*THE EXERCISE*: Output every one of the rows below verbatim, leaving out the pictures.

— Begin —

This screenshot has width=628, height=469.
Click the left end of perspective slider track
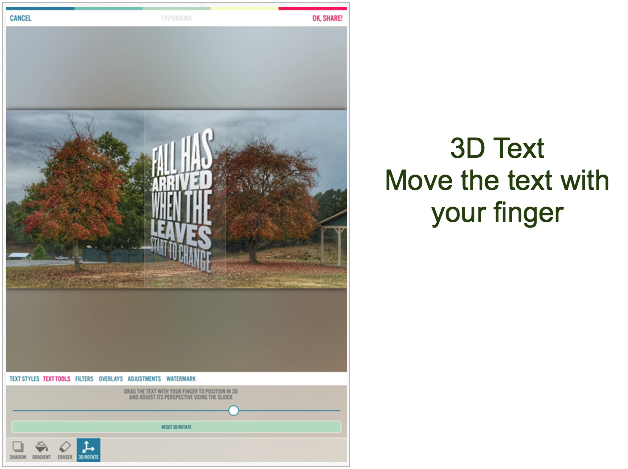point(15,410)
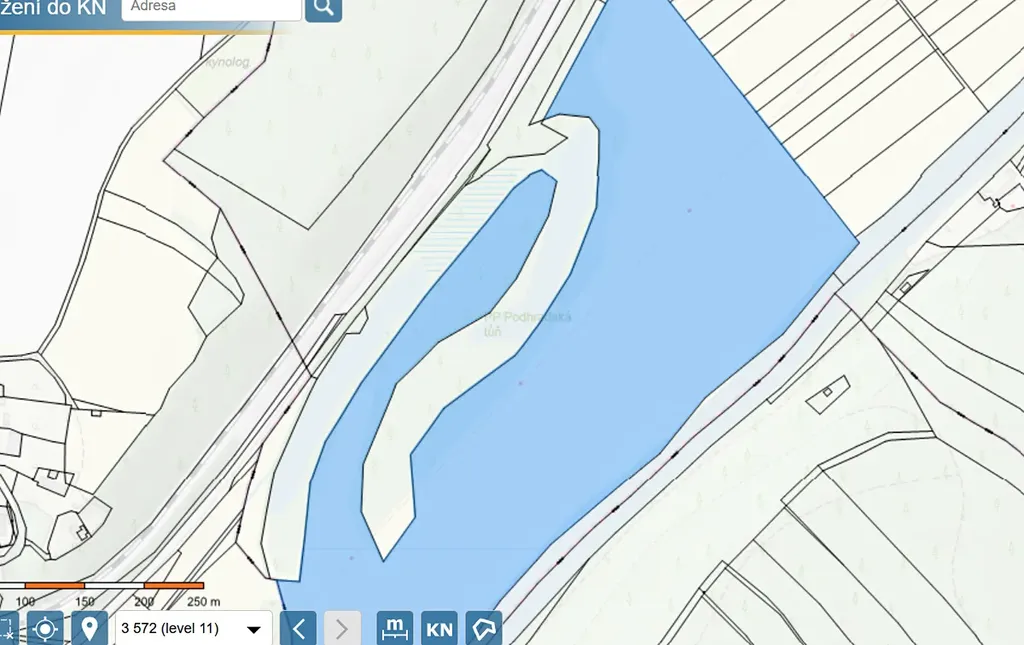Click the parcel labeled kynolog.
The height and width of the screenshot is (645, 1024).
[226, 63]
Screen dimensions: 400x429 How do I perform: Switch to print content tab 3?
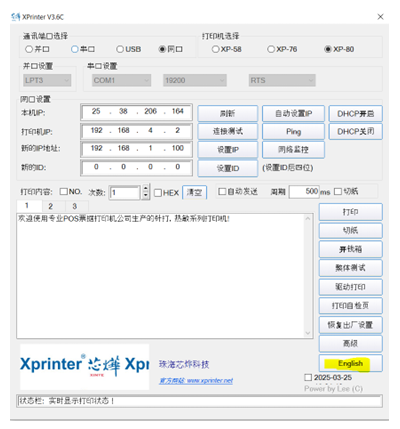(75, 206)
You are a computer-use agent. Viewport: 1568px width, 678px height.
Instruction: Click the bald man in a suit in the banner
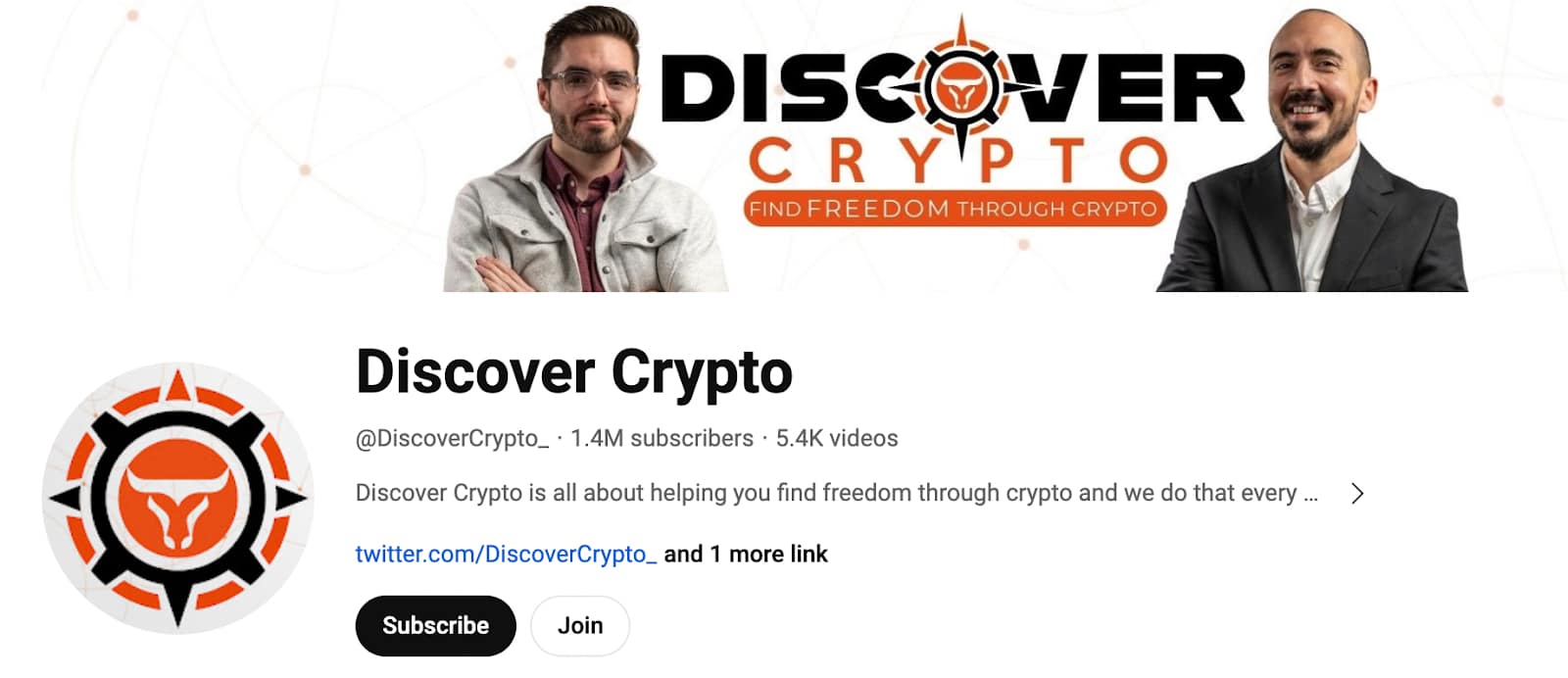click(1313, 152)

— End —

*RIGHT ANSWER*:
This screenshot has width=628, height=469.
Click the left end of perspective slider track
point(15,410)
Click the parcel labeled kynolog.
The height and width of the screenshot is (645, 1024).
[226, 63]
Screen dimensions: 400x429 How do I perform: Switch to print content tab 3?
(75, 206)
You are a computer-use agent. Viewport: 1568px width, 678px height.
Instruction: Click the bald man in a suit in the banner
click(1313, 152)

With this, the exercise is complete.